## What you should do
Reproduce all of the data, making sure that no line differs from the original.

(Saved data entries)
*-*-*
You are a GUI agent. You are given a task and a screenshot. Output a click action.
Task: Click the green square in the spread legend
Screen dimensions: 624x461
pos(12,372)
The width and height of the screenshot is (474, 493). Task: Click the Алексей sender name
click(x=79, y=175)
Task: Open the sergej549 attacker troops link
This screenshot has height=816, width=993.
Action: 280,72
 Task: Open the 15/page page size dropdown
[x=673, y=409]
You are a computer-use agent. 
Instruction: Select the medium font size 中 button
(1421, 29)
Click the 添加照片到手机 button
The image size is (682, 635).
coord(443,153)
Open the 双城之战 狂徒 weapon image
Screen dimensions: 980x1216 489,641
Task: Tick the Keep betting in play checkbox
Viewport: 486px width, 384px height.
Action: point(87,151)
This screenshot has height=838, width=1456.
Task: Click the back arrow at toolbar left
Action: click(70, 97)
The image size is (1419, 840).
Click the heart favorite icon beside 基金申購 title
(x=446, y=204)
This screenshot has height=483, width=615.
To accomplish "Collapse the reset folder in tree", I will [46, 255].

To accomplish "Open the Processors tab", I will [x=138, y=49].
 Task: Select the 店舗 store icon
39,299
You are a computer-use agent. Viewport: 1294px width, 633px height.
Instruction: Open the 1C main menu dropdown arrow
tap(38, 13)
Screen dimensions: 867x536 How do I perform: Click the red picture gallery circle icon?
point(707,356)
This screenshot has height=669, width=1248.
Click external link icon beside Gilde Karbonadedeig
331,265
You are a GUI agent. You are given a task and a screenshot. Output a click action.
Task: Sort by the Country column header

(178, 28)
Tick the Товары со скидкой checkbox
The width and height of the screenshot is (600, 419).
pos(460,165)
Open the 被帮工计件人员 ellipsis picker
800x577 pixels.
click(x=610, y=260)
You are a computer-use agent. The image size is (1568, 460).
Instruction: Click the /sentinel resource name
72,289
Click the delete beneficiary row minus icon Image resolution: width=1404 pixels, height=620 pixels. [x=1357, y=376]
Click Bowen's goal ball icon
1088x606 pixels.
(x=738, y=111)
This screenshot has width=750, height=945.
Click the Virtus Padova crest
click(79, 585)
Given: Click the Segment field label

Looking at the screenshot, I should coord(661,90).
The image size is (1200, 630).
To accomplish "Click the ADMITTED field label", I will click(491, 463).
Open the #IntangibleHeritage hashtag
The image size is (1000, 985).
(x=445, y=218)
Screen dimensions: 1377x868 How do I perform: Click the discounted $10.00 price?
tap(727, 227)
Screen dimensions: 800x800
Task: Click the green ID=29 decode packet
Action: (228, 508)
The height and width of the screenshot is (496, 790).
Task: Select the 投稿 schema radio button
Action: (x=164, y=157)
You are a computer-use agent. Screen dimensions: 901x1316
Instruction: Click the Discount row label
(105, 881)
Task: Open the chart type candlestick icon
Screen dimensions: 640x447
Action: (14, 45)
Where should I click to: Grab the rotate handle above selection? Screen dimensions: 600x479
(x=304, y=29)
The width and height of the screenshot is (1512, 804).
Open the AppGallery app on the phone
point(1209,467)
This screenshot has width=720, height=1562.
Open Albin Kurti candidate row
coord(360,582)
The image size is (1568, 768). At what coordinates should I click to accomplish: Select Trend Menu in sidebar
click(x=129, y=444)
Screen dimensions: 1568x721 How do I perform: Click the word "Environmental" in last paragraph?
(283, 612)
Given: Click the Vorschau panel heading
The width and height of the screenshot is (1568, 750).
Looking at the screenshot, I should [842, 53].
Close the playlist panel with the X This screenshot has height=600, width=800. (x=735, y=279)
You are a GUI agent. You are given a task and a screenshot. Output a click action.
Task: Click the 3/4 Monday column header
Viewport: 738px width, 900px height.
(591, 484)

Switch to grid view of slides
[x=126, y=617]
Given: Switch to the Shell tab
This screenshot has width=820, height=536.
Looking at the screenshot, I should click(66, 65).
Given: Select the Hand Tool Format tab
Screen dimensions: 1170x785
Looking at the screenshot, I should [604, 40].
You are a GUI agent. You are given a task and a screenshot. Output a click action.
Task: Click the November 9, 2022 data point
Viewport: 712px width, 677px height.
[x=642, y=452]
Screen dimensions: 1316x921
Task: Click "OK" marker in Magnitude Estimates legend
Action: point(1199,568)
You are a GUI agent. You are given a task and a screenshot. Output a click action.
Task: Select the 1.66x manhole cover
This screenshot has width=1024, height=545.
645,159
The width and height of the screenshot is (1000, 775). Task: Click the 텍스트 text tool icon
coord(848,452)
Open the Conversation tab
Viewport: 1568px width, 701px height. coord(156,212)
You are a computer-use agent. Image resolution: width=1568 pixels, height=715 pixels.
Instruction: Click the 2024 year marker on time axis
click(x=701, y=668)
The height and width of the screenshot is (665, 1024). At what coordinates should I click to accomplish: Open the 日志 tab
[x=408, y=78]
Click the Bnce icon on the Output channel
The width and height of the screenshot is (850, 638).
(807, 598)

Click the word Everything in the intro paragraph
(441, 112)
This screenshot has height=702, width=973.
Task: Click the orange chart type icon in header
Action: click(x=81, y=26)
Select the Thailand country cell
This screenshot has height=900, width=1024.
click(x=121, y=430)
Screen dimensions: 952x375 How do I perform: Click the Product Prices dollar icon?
*-*-*
## Your solution
You are a GUI agent. You are given a task and a screenshot. Output a click action.
Task: Click the green square in the spread legend
Screen dimensions: 624x461
pos(12,372)
The width and height of the screenshot is (474, 493). Task: Click the Алексей sender name
click(x=79, y=175)
Task: Open the sergej549 attacker troops link
This screenshot has height=816, width=993.
Action: 280,72
 Task: Open the 15/page page size dropdown
[x=673, y=409]
You are a computer-use agent. 
Instruction: Select the medium font size 中 button
(1421, 29)
Click the 添加照片到手机 button
The image size is (682, 635).
coord(443,153)
Open the 双城之战 狂徒 weapon image
Screen dimensions: 980x1216 489,641
Task: Tick the Keep betting in play checkbox
Viewport: 486px width, 384px height.
Action: point(87,151)
This screenshot has height=838, width=1456.
Task: Click the back arrow at toolbar left
Action: click(70, 97)
The image size is (1419, 840).
Click the heart favorite icon beside 基金申購 title
(x=446, y=204)
This screenshot has height=483, width=615.
To accomplish "Collapse the reset folder in tree", I will [46, 255].

To accomplish "Open the Processors tab", I will [x=138, y=49].
 Task: Select the 店舗 store icon
39,299
You are a computer-use agent. Viewport: 1294px width, 633px height.
Instruction: Open the 1C main menu dropdown arrow
tap(38, 13)
Screen dimensions: 867x536 How do I perform: Click the red picture gallery circle icon?
point(707,356)
This screenshot has height=669, width=1248.
Click external link icon beside Gilde Karbonadedeig
331,265
You are a GUI agent. You are given a task and a screenshot. Output a click action.
Task: Sort by the Country column header

(178, 28)
Tick the Товары со скидкой checkbox
The width and height of the screenshot is (600, 419).
pos(460,165)
Open the 被帮工计件人员 ellipsis picker
800x577 pixels.
click(x=610, y=260)
You are a computer-use agent. The image size is (1568, 460).
Instruction: Click the /sentinel resource name
72,289
Click the delete beneficiary row minus icon Image resolution: width=1404 pixels, height=620 pixels. [x=1357, y=376]
Click Bowen's goal ball icon
1088x606 pixels.
(x=738, y=111)
This screenshot has width=750, height=945.
Click the Virtus Padova crest
click(79, 585)
Given: Click the Segment field label

Looking at the screenshot, I should coord(661,90).
The image size is (1200, 630).
To accomplish "Click the ADMITTED field label", I will click(491, 463).
Open the #IntangibleHeritage hashtag
The image size is (1000, 985).
(x=445, y=218)
Screen dimensions: 1377x868 How do I perform: Click the discounted $10.00 price?
tap(727, 227)
Screen dimensions: 800x800
Task: Click the green ID=29 decode packet
Action: (228, 508)
The height and width of the screenshot is (496, 790).
Task: Select the 投稿 schema radio button
Action: (x=164, y=157)
You are a computer-use agent. Screen dimensions: 901x1316
Instruction: Click the Discount row label
(105, 881)
Task: Open the chart type candlestick icon
Screen dimensions: 640x447
Action: (14, 45)
Where should I click to: Grab the rotate handle above selection? Screen dimensions: 600x479
(x=304, y=29)
The width and height of the screenshot is (1512, 804).
Open the AppGallery app on the phone
point(1209,467)
This screenshot has width=720, height=1562.
Open Albin Kurti candidate row
coord(360,582)
The image size is (1568, 768). At what coordinates should I click to accomplish: Select Trend Menu in sidebar
click(x=129, y=444)
Screen dimensions: 1568x721 How do I perform: Click the word "Environmental" in last paragraph?
(283, 612)
Given: Click the Vorschau panel heading
The width and height of the screenshot is (1568, 750).
Looking at the screenshot, I should [842, 53].
Close the playlist panel with the X This screenshot has height=600, width=800. (x=735, y=279)
You are a GUI agent. You are given a task and a screenshot. Output a click action.
Task: Click the 3/4 Monday column header
Viewport: 738px width, 900px height.
(591, 484)

Switch to grid view of slides
[x=126, y=617]
Given: Switch to the Shell tab
This screenshot has width=820, height=536.
Looking at the screenshot, I should click(66, 65).
Given: Select the Hand Tool Format tab
Screen dimensions: 1170x785
Looking at the screenshot, I should [604, 40].
You are a GUI agent. You are given a task and a screenshot. Output a click action.
Task: Click the November 9, 2022 data point
Viewport: 712px width, 677px height.
[x=642, y=452]
Screen dimensions: 1316x921
Task: Click "OK" marker in Magnitude Estimates legend
Action: point(1199,568)
You are a GUI agent. You are given a task and a screenshot. Output a click action.
Task: Select the 1.66x manhole cover
This screenshot has width=1024, height=545.
645,159
The width and height of the screenshot is (1000, 775). Task: Click the 텍스트 text tool icon
coord(848,452)
Open the Conversation tab
Viewport: 1568px width, 701px height. coord(156,212)
You are a computer-use agent. Image resolution: width=1568 pixels, height=715 pixels.
Instruction: Click the 2024 year marker on time axis
click(x=701, y=668)
The height and width of the screenshot is (665, 1024). At what coordinates should I click to accomplish: Open the 日志 tab
[x=408, y=78]
Click the Bnce icon on the Output channel
The width and height of the screenshot is (850, 638).
(807, 598)

Click the word Everything in the intro paragraph
(441, 112)
This screenshot has height=702, width=973.
Task: Click the orange chart type icon in header
Action: click(x=81, y=26)
Select the Thailand country cell
This screenshot has height=900, width=1024.
click(x=121, y=430)
Screen dimensions: 952x375 How do I perform: Click the Product Prices dollar icon?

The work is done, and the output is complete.